Exercise requirements » With the pictures omitted, output word for word the lines from the one containing "Instruction: Click the SECTION label text" through the end of the records.

Dataset extract »

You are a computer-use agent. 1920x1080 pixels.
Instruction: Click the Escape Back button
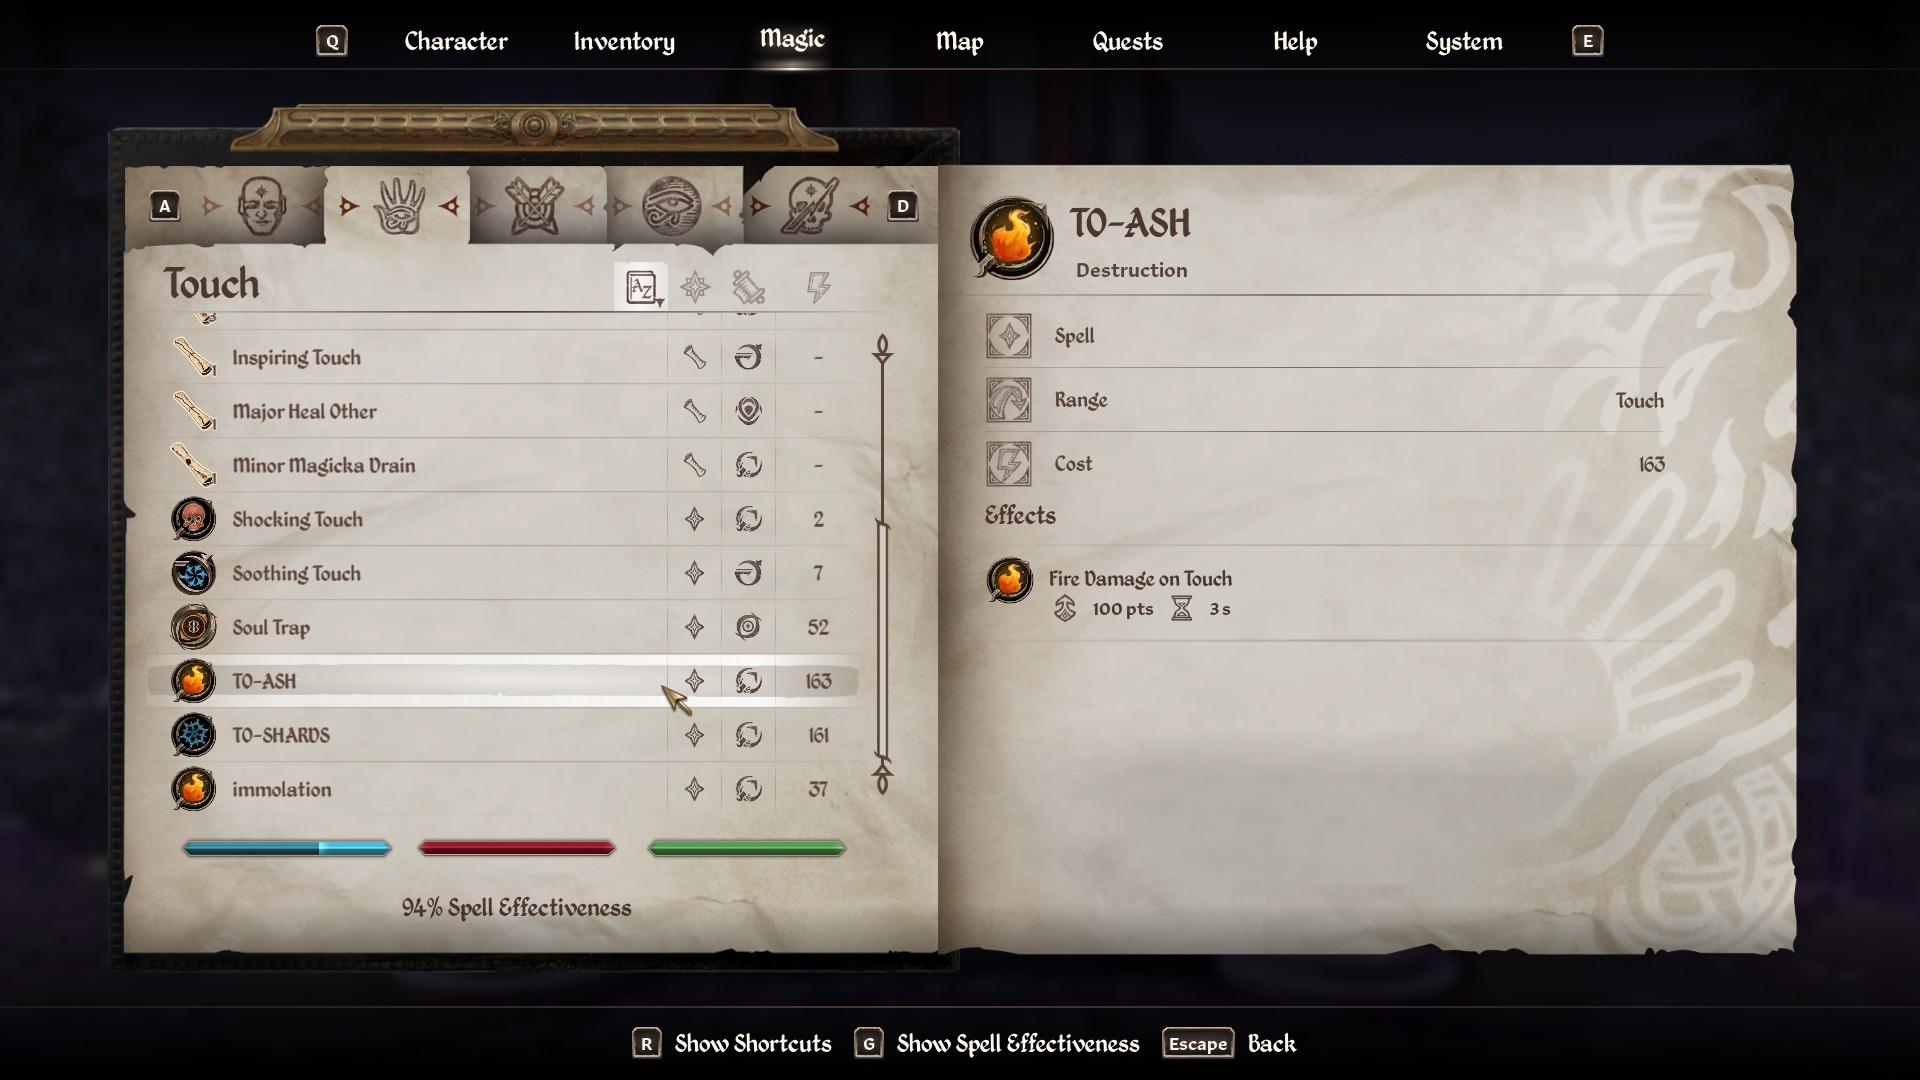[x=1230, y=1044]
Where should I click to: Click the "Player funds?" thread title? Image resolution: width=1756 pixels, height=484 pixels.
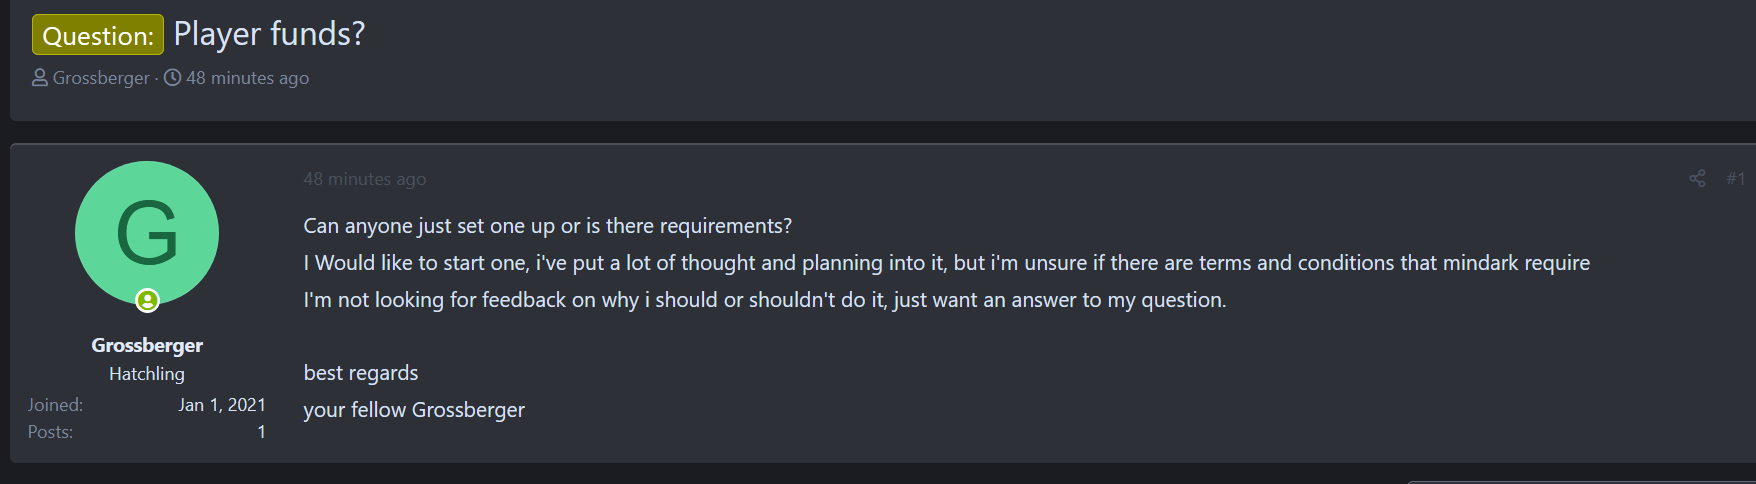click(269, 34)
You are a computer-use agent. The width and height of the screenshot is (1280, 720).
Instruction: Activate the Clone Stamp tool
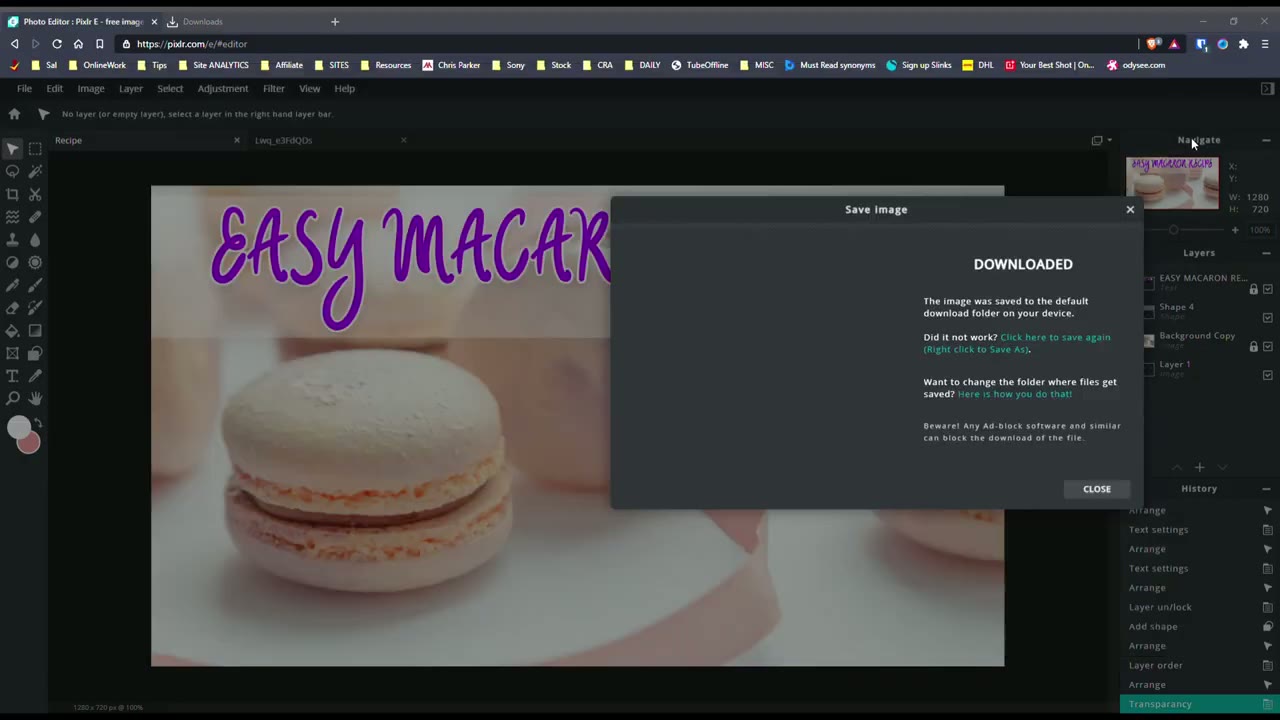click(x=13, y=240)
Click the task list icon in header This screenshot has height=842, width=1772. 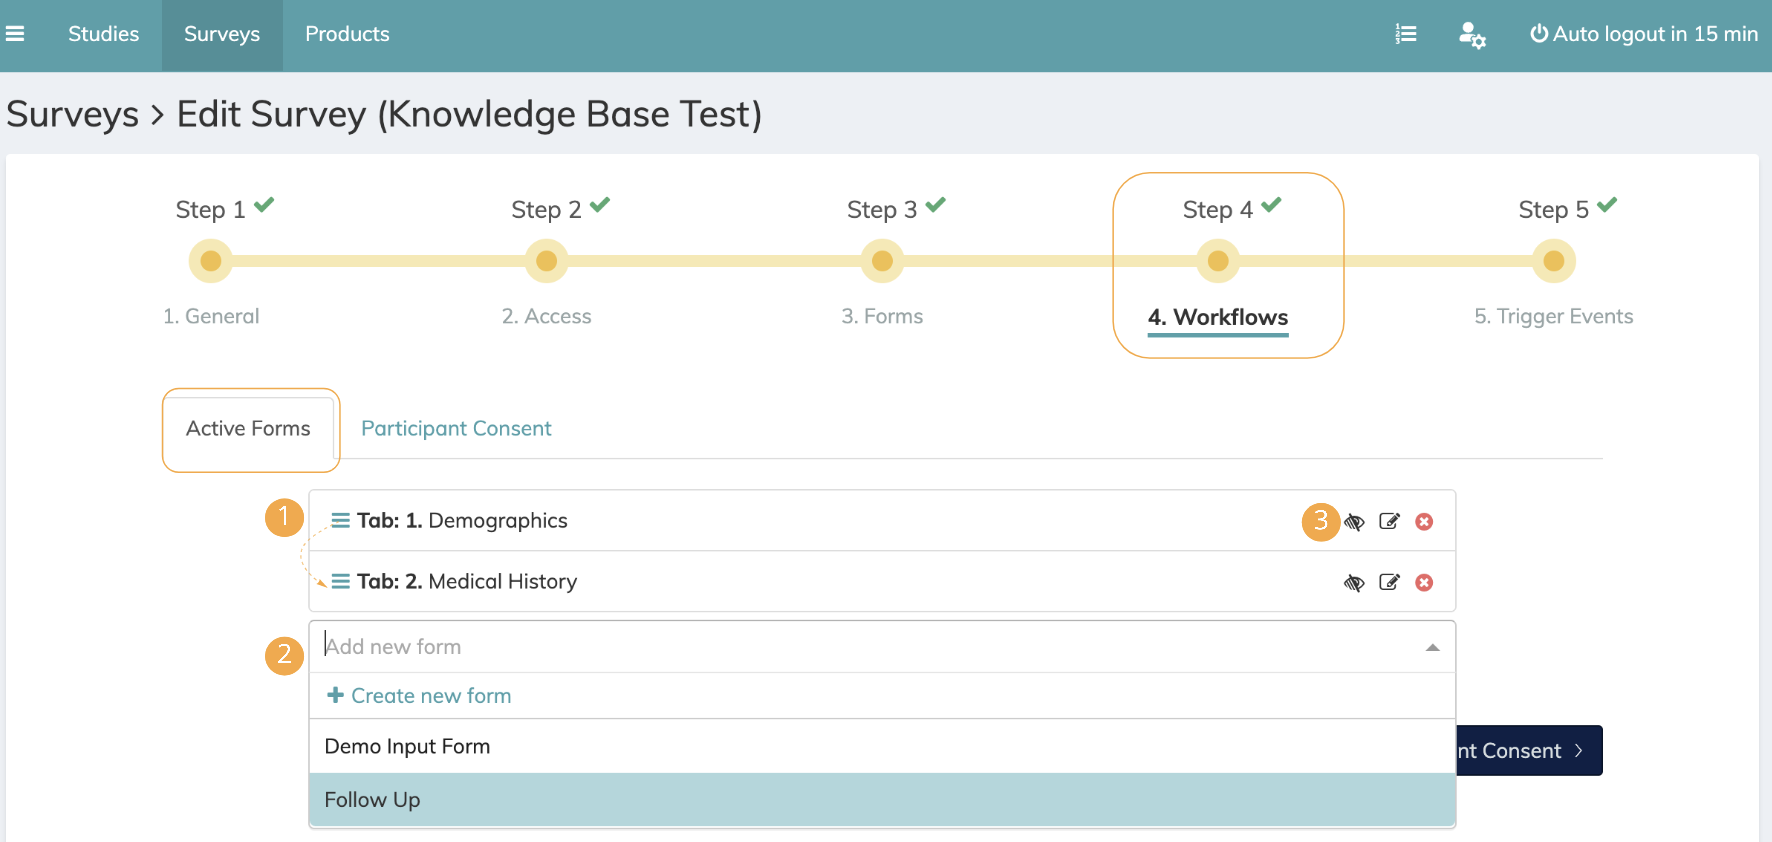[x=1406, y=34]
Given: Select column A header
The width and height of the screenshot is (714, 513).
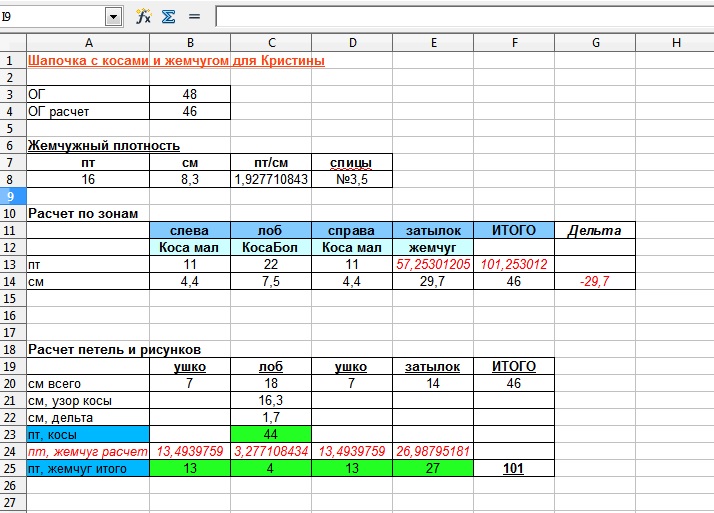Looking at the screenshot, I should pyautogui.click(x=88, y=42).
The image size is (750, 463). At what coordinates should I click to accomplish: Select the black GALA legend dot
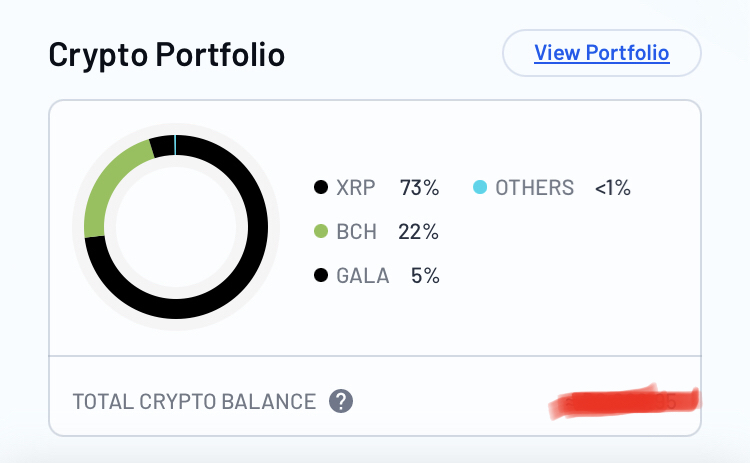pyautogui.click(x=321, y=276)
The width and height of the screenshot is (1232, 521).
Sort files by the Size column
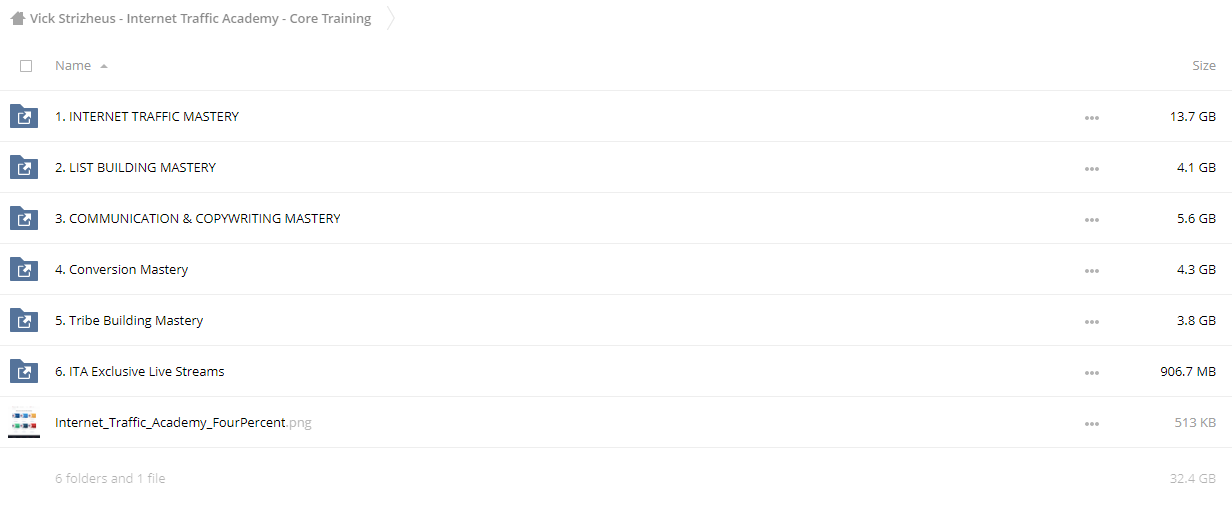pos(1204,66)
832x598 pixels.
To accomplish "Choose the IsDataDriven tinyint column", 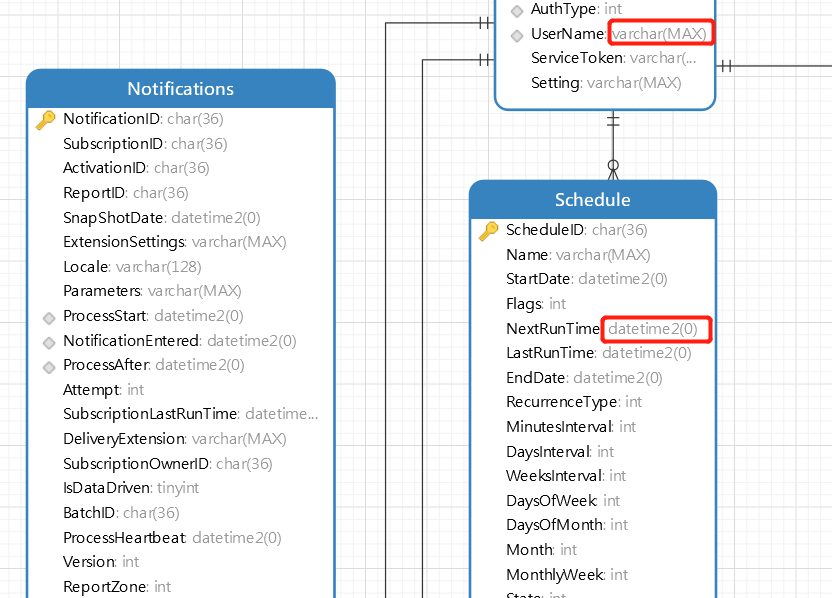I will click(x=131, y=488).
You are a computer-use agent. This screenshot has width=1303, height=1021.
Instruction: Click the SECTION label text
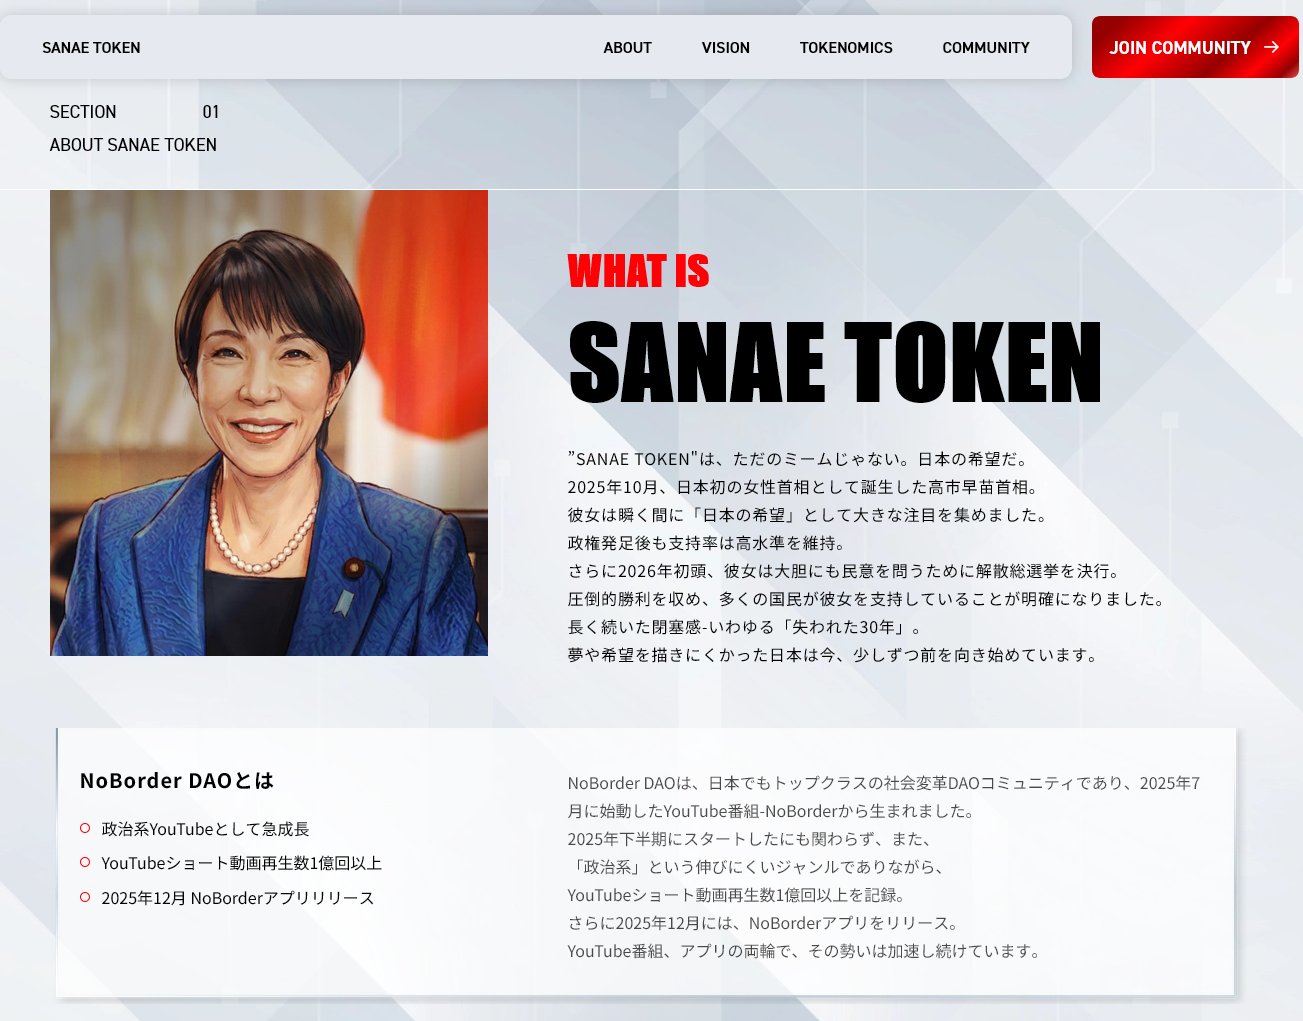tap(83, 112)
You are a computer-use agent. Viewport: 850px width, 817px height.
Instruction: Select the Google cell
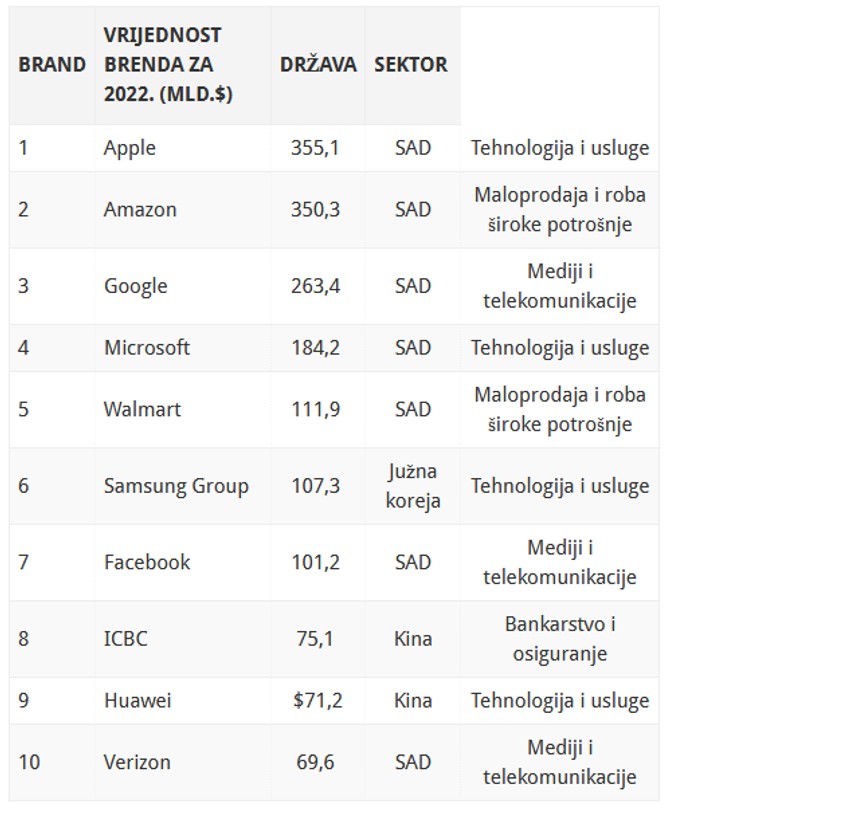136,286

Exercise output »
Instruction: Click the SECTION label text
tap(83, 112)
You are a computer-use agent. Viewport: 850px width, 817px height.
Instruction: Select the Google cell
136,286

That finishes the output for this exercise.